## [Directions for this task]
Rewrite the rows below as a numbered list, from the line containing "1660x934 pixels. How" through the line containing "The image size is (1356, 1538). [1274, 175]", both included. Leave out blank lines and everything outside that span.

## [Extracted records]

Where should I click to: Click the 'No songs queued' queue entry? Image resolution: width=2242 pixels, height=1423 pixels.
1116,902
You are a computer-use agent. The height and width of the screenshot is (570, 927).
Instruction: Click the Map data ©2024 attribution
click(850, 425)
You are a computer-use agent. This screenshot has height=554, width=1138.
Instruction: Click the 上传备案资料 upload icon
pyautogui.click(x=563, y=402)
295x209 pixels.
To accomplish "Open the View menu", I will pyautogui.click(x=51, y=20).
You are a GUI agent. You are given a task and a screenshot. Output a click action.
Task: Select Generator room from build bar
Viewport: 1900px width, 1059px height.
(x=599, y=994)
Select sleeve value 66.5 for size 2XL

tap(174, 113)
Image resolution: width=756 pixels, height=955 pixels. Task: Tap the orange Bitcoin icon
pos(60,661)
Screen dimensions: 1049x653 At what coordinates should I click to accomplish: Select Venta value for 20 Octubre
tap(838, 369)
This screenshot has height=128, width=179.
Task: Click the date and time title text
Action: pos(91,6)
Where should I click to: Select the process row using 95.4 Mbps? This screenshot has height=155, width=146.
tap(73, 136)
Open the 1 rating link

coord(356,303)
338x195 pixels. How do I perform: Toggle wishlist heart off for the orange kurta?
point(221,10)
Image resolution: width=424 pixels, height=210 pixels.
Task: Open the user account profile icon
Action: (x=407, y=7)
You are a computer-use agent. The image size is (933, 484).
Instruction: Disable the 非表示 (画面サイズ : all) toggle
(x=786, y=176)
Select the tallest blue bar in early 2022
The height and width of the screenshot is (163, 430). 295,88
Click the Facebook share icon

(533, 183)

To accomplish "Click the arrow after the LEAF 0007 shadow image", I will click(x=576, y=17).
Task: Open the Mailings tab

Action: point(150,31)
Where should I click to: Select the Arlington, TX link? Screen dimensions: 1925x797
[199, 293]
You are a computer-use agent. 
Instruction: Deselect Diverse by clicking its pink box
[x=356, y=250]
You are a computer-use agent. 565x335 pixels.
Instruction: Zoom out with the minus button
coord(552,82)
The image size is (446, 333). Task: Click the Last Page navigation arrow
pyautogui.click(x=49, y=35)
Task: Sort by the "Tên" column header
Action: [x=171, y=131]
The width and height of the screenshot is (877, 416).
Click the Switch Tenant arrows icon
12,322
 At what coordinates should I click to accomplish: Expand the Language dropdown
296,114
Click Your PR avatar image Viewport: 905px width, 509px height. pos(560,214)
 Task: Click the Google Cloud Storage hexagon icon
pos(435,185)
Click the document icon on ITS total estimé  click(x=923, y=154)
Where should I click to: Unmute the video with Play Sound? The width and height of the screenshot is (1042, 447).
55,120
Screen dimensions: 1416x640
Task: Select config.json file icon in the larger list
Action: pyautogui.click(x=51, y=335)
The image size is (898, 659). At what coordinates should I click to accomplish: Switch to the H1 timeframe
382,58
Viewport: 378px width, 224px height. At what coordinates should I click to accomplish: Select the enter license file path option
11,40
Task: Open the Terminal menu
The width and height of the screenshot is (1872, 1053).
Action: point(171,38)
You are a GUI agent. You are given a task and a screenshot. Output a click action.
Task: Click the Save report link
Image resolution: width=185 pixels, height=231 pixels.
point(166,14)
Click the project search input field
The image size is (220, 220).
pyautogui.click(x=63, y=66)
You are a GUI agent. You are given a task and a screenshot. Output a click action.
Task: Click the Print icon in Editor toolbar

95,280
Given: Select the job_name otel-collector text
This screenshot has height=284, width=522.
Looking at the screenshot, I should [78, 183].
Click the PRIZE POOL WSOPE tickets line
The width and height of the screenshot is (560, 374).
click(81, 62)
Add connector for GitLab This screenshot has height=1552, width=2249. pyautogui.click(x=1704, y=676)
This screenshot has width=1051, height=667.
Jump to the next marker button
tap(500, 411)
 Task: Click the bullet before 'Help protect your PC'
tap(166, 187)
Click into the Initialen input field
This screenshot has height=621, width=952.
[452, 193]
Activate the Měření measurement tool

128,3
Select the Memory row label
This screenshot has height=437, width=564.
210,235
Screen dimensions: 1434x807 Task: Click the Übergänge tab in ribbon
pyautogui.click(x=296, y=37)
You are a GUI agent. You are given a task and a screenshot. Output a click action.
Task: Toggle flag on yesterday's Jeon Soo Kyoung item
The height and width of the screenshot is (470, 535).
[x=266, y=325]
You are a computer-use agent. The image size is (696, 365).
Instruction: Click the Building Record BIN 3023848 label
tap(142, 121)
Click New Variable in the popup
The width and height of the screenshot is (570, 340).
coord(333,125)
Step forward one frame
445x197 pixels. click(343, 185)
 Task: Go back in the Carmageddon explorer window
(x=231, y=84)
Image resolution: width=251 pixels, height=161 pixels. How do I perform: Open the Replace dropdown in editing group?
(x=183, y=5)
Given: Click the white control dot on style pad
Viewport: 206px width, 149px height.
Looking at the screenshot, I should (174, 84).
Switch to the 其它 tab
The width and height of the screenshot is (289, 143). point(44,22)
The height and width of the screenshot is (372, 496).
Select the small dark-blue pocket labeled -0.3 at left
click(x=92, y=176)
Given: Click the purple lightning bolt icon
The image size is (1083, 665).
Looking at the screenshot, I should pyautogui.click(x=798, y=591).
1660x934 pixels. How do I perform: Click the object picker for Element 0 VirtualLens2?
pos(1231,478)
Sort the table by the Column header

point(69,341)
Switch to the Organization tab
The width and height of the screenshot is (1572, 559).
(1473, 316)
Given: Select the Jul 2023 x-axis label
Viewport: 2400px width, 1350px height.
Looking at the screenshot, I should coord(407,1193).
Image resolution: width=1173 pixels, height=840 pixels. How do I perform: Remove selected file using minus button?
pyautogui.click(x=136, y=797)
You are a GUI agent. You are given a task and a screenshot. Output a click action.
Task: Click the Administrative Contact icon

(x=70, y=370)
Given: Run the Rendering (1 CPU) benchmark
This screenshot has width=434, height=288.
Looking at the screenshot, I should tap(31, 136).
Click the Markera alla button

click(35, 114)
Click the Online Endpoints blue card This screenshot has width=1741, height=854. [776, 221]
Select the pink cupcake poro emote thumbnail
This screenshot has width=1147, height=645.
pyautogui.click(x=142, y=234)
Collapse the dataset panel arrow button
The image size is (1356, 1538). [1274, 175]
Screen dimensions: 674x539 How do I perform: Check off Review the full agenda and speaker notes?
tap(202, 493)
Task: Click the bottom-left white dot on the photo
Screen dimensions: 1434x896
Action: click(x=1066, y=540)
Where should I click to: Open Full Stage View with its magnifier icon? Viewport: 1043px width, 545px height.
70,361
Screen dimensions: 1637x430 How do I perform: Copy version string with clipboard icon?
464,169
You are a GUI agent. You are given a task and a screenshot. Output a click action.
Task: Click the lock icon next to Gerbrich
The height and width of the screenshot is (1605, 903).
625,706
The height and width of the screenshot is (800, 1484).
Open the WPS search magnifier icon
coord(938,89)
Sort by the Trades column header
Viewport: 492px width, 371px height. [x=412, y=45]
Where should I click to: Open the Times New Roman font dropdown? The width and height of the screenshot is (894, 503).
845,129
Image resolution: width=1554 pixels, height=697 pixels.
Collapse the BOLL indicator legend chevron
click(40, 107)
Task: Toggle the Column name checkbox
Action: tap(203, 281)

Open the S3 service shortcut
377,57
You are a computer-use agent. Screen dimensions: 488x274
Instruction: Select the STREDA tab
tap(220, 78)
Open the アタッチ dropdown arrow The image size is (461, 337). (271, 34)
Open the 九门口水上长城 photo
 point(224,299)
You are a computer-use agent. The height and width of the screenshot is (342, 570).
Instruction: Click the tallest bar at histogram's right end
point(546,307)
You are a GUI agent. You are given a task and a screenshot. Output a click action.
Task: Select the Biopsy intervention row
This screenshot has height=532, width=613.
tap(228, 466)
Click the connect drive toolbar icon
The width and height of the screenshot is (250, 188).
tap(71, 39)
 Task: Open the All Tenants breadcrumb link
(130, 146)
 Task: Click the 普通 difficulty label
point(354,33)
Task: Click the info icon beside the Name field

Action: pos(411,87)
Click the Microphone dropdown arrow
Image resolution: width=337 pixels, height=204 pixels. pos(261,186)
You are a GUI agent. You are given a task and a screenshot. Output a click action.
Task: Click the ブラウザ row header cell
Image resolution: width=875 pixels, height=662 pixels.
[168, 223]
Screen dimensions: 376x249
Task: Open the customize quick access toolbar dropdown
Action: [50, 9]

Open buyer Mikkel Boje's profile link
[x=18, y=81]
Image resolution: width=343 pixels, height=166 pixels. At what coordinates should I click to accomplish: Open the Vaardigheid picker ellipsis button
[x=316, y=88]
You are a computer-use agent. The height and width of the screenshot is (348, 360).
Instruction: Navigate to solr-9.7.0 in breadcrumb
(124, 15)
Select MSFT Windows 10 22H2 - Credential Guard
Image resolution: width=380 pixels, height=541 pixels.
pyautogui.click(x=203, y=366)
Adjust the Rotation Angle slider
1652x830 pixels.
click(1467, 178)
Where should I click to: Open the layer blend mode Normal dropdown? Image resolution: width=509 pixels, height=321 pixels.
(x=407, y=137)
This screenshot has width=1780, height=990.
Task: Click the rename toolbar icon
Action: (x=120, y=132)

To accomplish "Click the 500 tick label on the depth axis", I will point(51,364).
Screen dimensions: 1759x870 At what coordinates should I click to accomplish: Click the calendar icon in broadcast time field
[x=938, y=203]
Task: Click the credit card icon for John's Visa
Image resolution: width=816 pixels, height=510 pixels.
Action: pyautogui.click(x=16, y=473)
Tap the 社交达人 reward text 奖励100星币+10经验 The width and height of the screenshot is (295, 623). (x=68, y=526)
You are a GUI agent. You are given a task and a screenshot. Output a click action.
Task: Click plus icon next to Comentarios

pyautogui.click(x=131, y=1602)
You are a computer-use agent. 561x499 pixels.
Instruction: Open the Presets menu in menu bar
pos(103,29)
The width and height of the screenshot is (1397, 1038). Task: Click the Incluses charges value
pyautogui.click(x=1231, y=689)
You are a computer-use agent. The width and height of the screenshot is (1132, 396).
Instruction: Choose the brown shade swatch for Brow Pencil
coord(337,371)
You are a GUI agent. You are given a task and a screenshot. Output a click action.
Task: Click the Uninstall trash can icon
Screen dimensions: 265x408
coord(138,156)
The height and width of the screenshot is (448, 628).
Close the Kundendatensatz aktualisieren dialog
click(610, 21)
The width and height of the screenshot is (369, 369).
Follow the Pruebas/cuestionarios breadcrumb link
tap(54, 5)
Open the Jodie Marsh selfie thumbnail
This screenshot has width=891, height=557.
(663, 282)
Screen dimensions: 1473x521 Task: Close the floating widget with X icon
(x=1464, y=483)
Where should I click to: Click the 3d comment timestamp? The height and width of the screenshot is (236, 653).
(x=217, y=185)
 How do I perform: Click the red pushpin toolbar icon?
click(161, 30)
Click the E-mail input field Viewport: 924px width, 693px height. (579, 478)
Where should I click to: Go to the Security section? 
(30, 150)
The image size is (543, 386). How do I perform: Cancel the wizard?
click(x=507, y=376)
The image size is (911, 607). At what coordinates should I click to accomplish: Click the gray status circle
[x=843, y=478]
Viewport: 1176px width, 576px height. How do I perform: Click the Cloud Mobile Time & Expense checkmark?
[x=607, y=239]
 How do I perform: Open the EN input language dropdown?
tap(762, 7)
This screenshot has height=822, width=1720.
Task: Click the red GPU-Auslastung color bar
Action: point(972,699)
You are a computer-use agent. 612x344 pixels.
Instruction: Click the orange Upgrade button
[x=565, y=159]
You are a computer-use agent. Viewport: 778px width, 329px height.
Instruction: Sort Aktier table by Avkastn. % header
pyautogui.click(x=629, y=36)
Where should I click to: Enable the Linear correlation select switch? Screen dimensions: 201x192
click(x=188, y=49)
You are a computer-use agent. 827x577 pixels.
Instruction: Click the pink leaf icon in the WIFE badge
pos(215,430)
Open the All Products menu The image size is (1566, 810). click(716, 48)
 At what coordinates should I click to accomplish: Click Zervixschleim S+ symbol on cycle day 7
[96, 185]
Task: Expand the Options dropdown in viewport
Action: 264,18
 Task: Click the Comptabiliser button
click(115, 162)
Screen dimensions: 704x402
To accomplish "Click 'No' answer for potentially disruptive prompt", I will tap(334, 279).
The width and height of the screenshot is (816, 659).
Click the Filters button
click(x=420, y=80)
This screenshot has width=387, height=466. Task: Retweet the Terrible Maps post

## [Solution to this task]
1. 1660x934 pixels. How do I perform: Click the object picker for Element 0 VirtualLens2?
2. pos(1231,478)
3. Sort the table by the Column header
4. point(69,341)
5. Switch to the Organization tab
6. The width and height of the screenshot is (1572, 559).
7. (1473, 316)
8. Given: Select the Jul 2023 x-axis label
9. Viewport: 2400px width, 1350px height.
10. Looking at the screenshot, I should coord(407,1193).
11. Image resolution: width=1173 pixels, height=840 pixels. How do I perform: Remove selected file using minus button?
12. pyautogui.click(x=136, y=797)
13. You are a GUI agent. You are given a task and a screenshot. Output a click action.
14. Task: Click the Administrative Contact icon
15. (x=70, y=370)
16. Given: Run the Rendering (1 CPU) benchmark
17. This screenshot has width=434, height=288.
18. Looking at the screenshot, I should tap(31, 136).
19. Click the Markera alla button
20. click(35, 114)
21. Click the Online Endpoints blue card This screenshot has width=1741, height=854. [776, 221]
22. Select the pink cupcake poro emote thumbnail
23. This screenshot has width=1147, height=645.
24. pyautogui.click(x=142, y=234)
25. Collapse the dataset panel arrow button
26. The image size is (1356, 1538). [1274, 175]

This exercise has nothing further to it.